There are many unanswered questions about how demand for spectator sports will recover to pre-pandemic levels and trends. One important distinction for future research will be the issue of stated versus revealed preferences and demand (ticket sales versus actual attendance). One study demonstrated how this when describing the behavioural response of German football fans to the 2015 Paris terrorist attacks, which would have otherwise been largely concealed by only studying ticket sales (Frevel and Schreyer 2020). It will also be important to distinguish between casual and loyal sports fans in future demand research. In a different but comparable context, Becker and Rubinstein (2005) demonstrated that the demand responses for goods and services affected by terrorism in Israel were solely accounted for by the occasional users; frequent users (season ticket holders) did not change their demand for bus travel or coffee shops following related terrorist activity in the country.

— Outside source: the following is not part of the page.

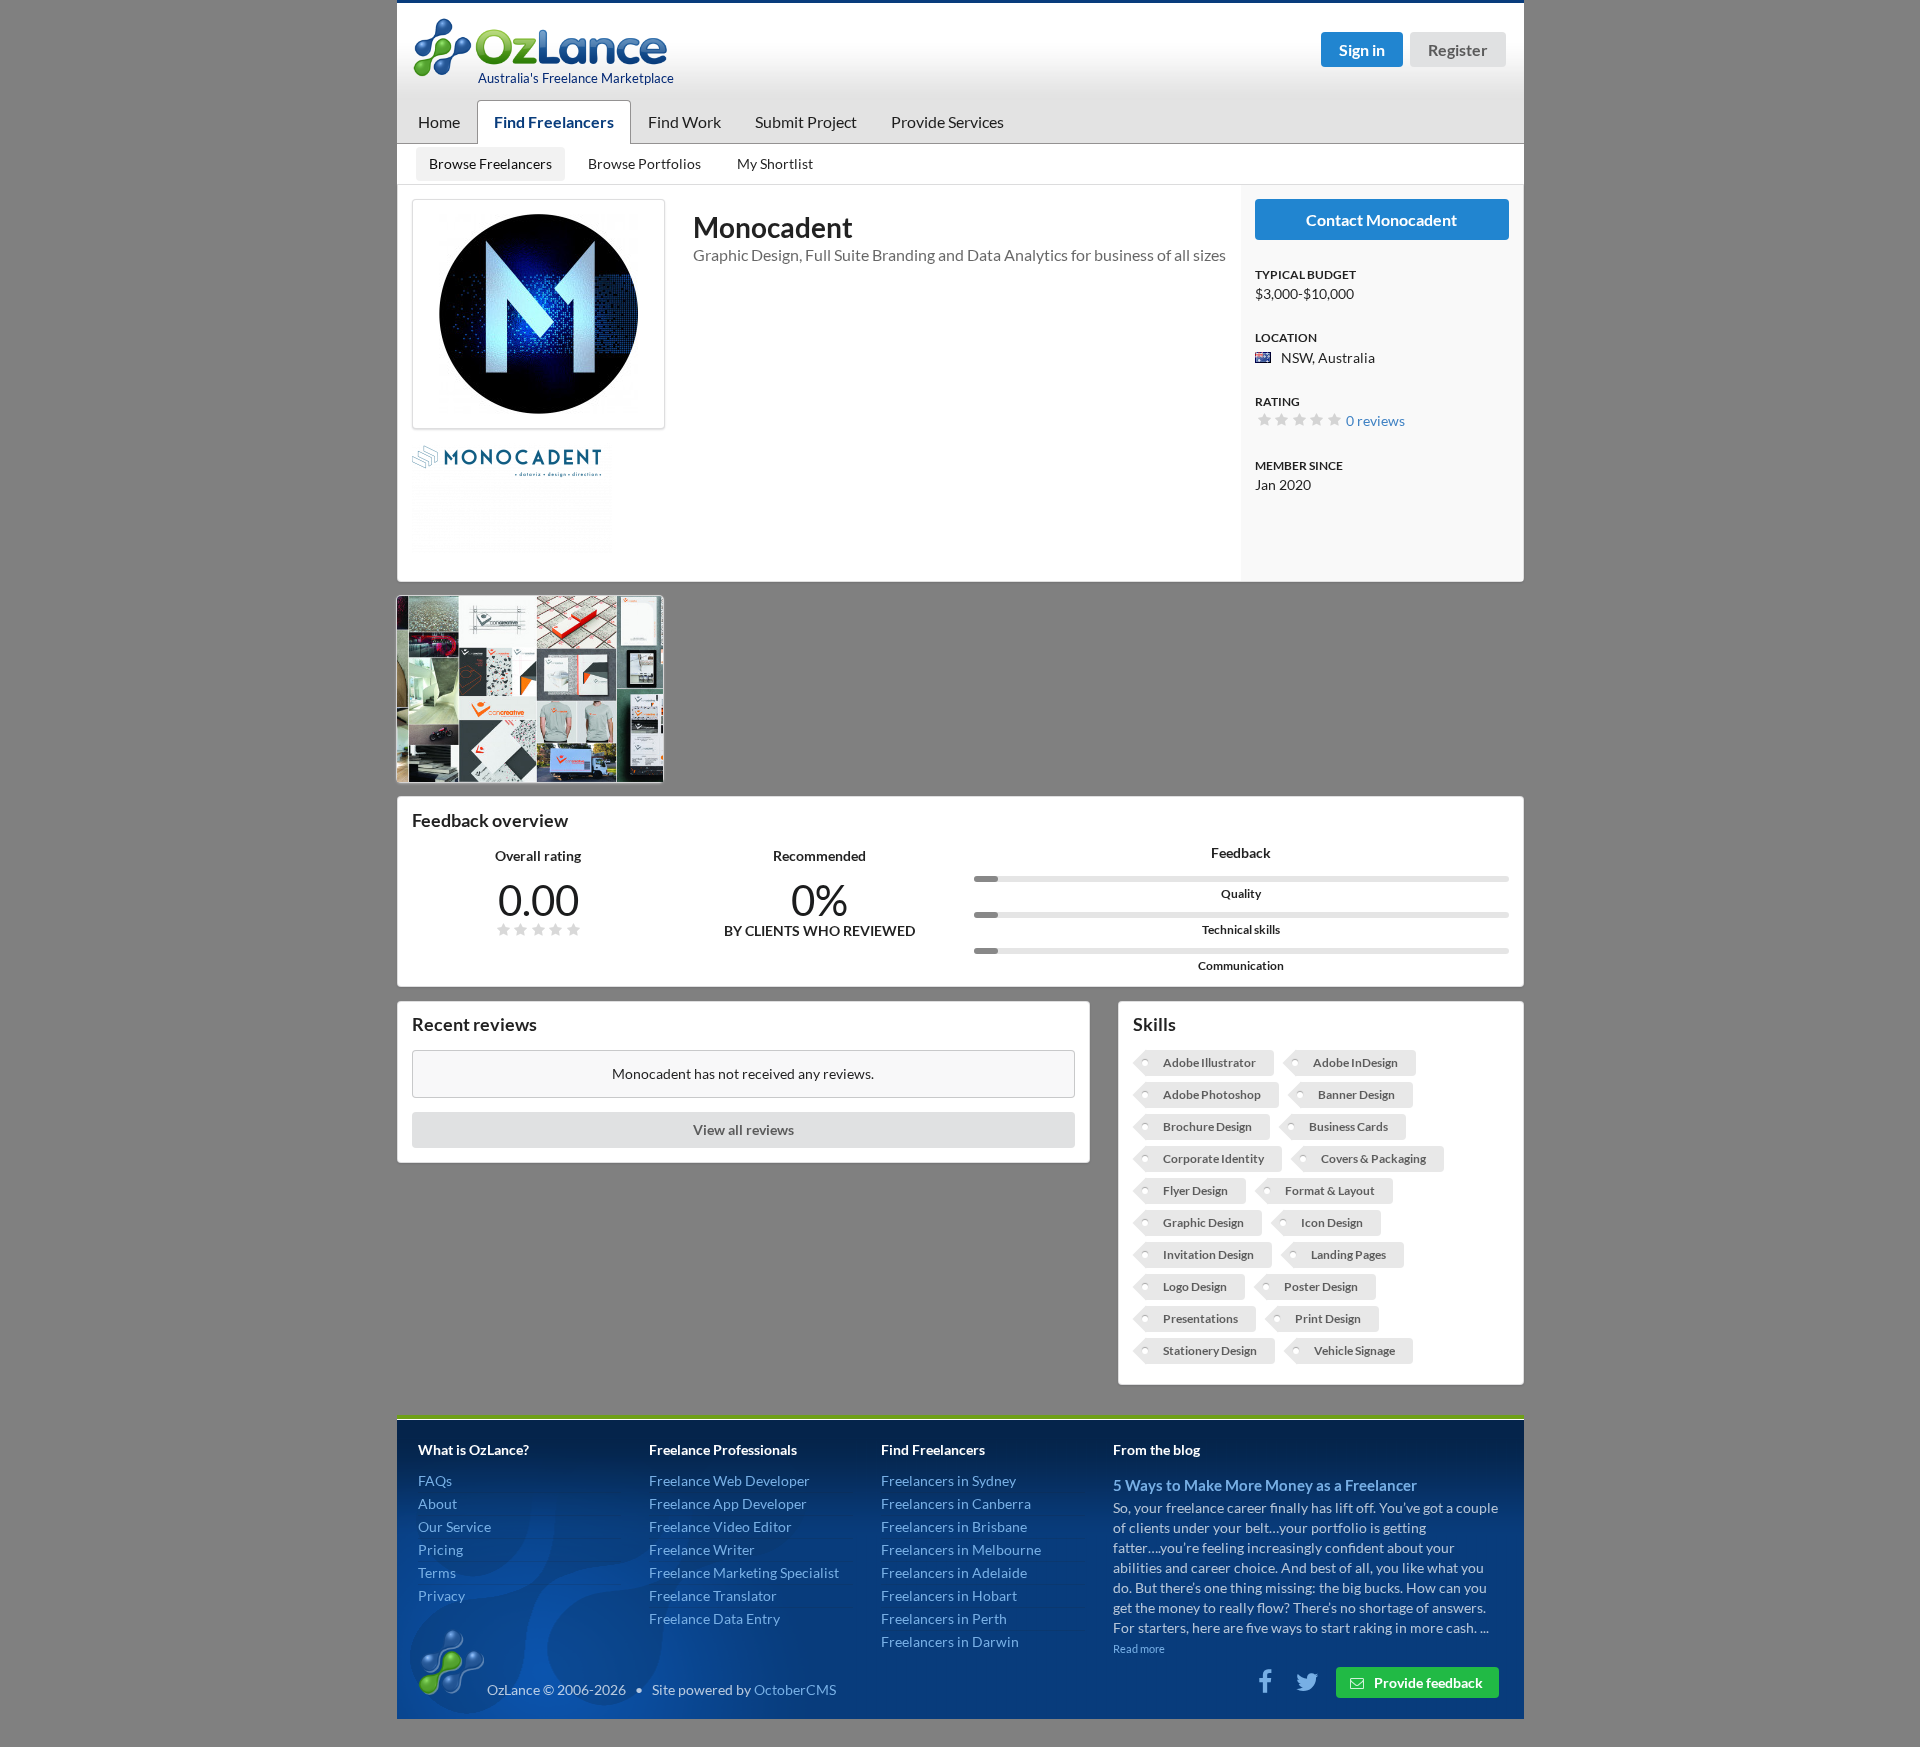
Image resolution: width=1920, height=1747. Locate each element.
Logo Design (1195, 1286)
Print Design (1328, 1318)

The studies of sports without the social pressure of a crowd have so far only scratched the surface. For example, the evidence so far is not entirely convincing that it is only referee bias that is affected by the lack of a crowd, rather than the different match outcomes being a result of changes to player behaviour also. Future studies could disentangle this by looking more carefully at the in-play match context when referees made their decisions. For example, do referees ‘level things up’ less with no crowd? Are they less likely to award a penalty or red card to one team after awarding one to the other team? Without a crowd, do referees add on less stoppage time at the end of the game per substitution made when the home team is losing? Football was the first sport to return post-Covid-19 with large numbers of events. There are likely to be opportunities from studying the lack of social pressure on behaviour and outcomes in other sports, including individual sports played in very different environments to football (e.g. golf, snooker, and darts).

In recent weeks, there have been a growing number of games postponed because of players contracting Covid-19. This will cause a backlog of fixtures, which may disadvantage some more than others. Soon there will be enough data to analyse these effects within sports, drawing out insights for other markets and contexts. Some professional teams have had players out of action for many weeks with ‘long Covid’. The lasting effects on a team’s performance could be studied, of what can be treated as a random draw on the amount of talent available.

Another important area is the distributional effects of Covid-19 on sports. Those at the top have done reasonably well while those at the bottom have fared badly. This raises the question of whether the bigger and richer sports firms should subsidise or bankroll the poorer and smaller firms because of Covid-19. Quite rightly, the richer firms point to the fact that in no other industry is it the case that some suppliers are forced to bankroll their failing competitors. But a competitive sport fixture can only be produced if there are rivals to play against. Most European football leagues before Covid-19 were being won season after season from among a select few teams, potentially limiting or destroying the leagues’ own appeal. Covid-19, through its distributional effects, may very well exacerbate these problems.